Each line in the entries below that holds the string "section" must be copied.

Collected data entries
# # # # #

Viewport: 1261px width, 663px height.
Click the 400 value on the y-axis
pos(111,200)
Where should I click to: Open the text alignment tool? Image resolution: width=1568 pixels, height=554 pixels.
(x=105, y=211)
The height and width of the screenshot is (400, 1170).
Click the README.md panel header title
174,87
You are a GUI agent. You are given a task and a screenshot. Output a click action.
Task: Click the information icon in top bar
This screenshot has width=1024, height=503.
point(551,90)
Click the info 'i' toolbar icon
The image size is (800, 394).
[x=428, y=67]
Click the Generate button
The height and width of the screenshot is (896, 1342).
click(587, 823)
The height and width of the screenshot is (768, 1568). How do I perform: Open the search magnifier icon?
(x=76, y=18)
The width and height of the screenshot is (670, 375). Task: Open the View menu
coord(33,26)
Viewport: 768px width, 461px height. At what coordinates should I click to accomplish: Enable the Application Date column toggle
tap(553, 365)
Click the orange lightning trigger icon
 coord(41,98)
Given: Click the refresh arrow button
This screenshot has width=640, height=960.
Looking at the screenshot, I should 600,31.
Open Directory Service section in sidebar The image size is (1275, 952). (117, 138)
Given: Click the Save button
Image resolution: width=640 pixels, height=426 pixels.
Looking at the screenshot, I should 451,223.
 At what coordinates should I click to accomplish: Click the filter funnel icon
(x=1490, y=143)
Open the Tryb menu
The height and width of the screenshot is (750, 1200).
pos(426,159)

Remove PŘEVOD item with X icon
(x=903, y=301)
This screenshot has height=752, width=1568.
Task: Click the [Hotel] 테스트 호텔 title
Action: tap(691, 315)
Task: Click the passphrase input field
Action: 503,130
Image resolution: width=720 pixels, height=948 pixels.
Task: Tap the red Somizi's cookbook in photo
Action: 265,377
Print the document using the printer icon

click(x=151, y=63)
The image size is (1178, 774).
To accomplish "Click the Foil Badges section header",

# # # # #

● **YOUR SOLUTION**
Open Directory Service section in sidebar The image size is (1275, 952). (117, 138)
To accomplish "Click the Foil Badges section header",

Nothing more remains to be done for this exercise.